Reproduce the following lines verbatim, beginning at the line that contains "This screenshot has height=1176, width=1035." and stopping after the line that contains "Action: [1340, 499]". Output nothing else.

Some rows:

** begin **

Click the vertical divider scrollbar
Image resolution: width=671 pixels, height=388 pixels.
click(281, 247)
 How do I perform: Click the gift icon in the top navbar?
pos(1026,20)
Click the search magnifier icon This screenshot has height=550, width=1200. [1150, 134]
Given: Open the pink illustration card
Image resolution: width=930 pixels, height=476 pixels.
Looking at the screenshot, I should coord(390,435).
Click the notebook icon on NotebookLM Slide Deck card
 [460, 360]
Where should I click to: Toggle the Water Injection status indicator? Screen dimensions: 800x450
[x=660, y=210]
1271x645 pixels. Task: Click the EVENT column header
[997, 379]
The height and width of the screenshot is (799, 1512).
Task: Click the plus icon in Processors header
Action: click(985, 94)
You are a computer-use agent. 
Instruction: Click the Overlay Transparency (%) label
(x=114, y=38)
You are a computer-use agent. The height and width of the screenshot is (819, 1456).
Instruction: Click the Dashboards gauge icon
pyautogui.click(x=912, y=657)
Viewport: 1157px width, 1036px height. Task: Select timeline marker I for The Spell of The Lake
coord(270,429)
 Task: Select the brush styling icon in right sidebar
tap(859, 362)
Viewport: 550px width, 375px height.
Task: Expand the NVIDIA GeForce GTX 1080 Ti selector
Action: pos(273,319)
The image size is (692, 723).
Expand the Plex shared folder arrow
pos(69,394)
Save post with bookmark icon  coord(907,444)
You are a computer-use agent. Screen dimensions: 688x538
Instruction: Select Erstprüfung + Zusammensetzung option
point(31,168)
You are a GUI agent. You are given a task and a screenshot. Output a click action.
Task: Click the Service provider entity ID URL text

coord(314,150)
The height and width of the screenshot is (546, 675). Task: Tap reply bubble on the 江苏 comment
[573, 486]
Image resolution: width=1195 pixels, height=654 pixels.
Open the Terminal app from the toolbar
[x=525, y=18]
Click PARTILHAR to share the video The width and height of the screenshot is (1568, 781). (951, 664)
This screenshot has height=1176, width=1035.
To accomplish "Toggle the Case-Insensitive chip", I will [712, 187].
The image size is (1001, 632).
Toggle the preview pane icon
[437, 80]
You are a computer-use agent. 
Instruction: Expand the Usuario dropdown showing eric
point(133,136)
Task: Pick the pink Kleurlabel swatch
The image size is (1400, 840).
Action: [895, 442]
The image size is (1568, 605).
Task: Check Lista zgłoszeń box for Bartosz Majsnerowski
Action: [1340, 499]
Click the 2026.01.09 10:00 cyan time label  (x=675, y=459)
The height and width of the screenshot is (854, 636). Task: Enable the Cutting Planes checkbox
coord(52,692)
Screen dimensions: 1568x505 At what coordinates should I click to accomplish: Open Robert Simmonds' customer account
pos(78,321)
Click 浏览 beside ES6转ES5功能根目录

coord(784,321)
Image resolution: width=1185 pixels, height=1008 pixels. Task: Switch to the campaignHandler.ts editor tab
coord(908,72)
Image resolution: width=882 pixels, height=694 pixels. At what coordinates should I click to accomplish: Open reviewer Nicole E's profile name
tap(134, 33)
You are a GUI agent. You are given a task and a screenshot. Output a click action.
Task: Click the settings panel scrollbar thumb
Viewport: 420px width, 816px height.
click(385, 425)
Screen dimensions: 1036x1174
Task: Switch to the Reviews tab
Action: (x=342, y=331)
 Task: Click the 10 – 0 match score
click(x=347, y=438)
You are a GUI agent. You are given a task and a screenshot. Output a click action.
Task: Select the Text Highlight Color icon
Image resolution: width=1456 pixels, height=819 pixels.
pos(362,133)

** end **

Solution –
This screenshot has height=1176, width=1035.
To accomplish "Toggle the Case-Insensitive chip", I will [712, 187].
The image size is (1001, 632).
Toggle the preview pane icon
[437, 80]
You are a computer-use agent. 
Instruction: Expand the Usuario dropdown showing eric
point(133,136)
Task: Pick the pink Kleurlabel swatch
The image size is (1400, 840).
Action: [895, 442]
The image size is (1568, 605).
Task: Check Lista zgłoszeń box for Bartosz Majsnerowski
Action: [1340, 499]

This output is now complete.